DOUBLE PAGE PRINTING

       If the printer has a duplex unit installed, duplex printing can be demanded with the -d
       option.

       Otherwise, the command line option -D causes the printer to print in doublepage mode, that
       is, roughly speaking, printing first the even pages and then the odd pages of a document.
       If -D is used to print both even and odd pages (-D is used without the optional 1 or 2)
       the following will happen after half of the pages is printed: LJ: the printer stops, shows
       message "FEED" and switches on manual feed led.  The printer continues when either the
       printed pages are fed into the manual page feeder, or the operator pushes the continue
       button (after placing first the printed pages into the paper tray).
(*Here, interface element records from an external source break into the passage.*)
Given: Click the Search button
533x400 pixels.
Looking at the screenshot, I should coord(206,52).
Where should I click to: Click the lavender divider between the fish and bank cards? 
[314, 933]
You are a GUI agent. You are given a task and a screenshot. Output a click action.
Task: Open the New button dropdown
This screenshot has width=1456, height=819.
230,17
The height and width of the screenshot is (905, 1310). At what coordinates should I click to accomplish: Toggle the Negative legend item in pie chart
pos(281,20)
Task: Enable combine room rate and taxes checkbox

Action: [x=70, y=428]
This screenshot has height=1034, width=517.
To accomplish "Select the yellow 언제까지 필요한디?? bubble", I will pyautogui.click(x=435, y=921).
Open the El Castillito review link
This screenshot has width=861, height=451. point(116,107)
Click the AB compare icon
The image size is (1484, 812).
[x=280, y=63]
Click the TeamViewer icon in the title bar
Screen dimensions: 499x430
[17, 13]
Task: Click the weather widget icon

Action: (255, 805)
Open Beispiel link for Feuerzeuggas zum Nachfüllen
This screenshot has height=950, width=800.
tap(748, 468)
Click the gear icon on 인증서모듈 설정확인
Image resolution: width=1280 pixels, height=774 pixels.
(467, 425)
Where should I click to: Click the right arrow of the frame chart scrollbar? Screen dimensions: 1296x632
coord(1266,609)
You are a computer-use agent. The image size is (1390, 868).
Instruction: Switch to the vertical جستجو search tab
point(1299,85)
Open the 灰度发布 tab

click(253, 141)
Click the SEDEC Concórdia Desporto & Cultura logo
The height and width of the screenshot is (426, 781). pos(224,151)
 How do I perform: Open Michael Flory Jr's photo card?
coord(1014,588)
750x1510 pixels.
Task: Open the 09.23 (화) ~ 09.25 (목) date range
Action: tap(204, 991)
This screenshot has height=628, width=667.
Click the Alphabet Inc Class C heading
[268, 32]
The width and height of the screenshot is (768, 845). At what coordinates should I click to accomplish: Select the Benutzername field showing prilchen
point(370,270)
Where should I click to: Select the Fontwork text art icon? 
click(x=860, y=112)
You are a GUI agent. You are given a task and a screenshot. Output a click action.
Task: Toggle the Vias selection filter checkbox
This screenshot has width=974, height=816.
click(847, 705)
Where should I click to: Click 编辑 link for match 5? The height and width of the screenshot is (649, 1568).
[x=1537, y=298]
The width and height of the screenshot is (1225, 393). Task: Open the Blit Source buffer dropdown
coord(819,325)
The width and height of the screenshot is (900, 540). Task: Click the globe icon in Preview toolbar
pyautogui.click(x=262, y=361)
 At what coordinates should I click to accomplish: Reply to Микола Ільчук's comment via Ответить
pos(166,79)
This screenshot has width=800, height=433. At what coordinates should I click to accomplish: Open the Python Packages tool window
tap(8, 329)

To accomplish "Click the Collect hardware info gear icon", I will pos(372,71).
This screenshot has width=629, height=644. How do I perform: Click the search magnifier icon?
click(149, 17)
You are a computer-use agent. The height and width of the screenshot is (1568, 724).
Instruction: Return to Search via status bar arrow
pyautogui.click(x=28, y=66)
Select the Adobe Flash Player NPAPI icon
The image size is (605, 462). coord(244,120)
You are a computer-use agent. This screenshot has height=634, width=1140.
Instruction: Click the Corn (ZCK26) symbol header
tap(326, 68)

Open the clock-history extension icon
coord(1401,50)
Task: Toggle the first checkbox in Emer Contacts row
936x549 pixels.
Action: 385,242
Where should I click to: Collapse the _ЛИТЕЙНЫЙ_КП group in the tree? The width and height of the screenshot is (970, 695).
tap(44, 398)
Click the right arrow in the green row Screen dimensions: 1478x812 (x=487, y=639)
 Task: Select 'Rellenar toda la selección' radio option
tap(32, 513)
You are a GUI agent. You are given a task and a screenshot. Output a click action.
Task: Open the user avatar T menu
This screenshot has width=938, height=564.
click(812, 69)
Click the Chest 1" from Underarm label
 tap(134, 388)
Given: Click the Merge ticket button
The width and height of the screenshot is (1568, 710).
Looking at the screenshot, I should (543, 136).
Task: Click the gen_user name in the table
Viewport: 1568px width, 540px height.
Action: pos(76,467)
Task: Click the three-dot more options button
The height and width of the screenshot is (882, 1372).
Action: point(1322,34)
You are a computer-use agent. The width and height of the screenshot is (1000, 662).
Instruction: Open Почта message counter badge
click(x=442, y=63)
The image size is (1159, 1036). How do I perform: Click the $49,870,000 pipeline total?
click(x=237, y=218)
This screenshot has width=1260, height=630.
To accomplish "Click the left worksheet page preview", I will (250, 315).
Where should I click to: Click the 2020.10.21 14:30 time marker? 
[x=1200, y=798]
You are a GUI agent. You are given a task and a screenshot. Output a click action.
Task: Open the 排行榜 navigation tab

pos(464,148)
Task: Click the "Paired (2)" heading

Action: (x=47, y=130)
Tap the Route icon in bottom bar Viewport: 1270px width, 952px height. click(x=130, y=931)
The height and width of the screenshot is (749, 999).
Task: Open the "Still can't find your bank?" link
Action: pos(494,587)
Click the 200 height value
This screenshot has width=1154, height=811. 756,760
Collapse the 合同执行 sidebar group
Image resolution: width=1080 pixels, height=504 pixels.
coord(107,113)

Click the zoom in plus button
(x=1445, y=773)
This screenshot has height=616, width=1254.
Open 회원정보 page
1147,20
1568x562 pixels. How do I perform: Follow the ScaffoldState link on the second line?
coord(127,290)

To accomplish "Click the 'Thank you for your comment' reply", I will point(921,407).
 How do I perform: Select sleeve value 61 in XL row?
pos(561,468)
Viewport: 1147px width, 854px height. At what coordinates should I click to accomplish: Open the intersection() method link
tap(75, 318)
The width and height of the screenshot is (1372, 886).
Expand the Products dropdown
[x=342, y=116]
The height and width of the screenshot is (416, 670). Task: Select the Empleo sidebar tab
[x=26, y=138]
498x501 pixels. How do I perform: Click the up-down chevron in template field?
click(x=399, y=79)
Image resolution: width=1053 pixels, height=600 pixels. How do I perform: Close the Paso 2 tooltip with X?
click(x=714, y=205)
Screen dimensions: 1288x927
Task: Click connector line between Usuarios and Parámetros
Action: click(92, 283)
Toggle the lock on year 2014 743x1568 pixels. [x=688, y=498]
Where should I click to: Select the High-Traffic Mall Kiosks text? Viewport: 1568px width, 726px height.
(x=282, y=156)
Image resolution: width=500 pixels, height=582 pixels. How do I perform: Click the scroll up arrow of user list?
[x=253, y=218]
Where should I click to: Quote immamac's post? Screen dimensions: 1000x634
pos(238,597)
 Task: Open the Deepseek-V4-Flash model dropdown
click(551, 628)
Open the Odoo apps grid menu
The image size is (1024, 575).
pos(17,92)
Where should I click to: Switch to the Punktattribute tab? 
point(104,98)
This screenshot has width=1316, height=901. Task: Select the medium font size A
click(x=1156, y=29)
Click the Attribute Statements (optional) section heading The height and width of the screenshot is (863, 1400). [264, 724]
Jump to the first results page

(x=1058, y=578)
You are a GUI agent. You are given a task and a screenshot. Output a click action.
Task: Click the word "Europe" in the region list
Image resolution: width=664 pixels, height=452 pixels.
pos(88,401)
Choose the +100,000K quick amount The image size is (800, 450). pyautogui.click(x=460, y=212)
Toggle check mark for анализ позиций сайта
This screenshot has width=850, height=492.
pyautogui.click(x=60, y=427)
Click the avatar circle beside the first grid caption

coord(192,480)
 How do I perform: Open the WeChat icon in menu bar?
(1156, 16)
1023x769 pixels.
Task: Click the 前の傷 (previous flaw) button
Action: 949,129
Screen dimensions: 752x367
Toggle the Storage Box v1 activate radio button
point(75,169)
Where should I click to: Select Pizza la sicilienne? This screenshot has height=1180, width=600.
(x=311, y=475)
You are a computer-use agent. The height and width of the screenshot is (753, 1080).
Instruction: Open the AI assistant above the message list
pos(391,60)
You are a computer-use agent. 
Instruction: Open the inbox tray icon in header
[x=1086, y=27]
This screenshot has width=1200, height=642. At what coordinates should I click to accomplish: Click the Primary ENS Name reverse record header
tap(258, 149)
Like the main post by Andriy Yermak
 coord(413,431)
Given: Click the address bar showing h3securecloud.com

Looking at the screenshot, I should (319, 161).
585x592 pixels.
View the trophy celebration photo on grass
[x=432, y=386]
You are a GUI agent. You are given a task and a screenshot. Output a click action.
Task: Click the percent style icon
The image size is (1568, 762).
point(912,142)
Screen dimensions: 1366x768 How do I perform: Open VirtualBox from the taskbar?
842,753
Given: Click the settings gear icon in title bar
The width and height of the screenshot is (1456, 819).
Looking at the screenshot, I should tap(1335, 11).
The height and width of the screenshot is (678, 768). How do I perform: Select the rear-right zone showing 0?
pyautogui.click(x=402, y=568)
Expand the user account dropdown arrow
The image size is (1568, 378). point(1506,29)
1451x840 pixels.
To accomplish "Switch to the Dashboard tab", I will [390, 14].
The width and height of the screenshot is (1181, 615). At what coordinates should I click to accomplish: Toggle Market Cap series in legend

       If -D1 was specified only odd pages will be printed, -D2 can be used for even pages. A
       trailing "-" (as in -D-, -D1- or -D2-) suppresses printing of empty pages which are
       generated for padding otherwise.

       The driver allows the -D option for both print-directions (front-to-back or back-to-front
       printing). It tries to be clever in certain cases: when a document has an odd number of
       pages it inserts in the right place an empty page when a document starts with page 0 the
       driver inserts an empty page after the 0-page when a piece of a document is printed that
       starts with an even page-number it prints this page at the backside of the first page to
       ensure that the odd sides are always on the frontside. The 0-page is treated like an odd
       page.

       The doubleside option works for all LJs, not only for the new D model with does
       doubleside-printing (actually, I don't know whether it makes much sense on the new LJ II D
       at all).

       Caveat on the doubleside-option: When it is used frequently or on very large files, it
       might become necessary to clean the printer much more frequently.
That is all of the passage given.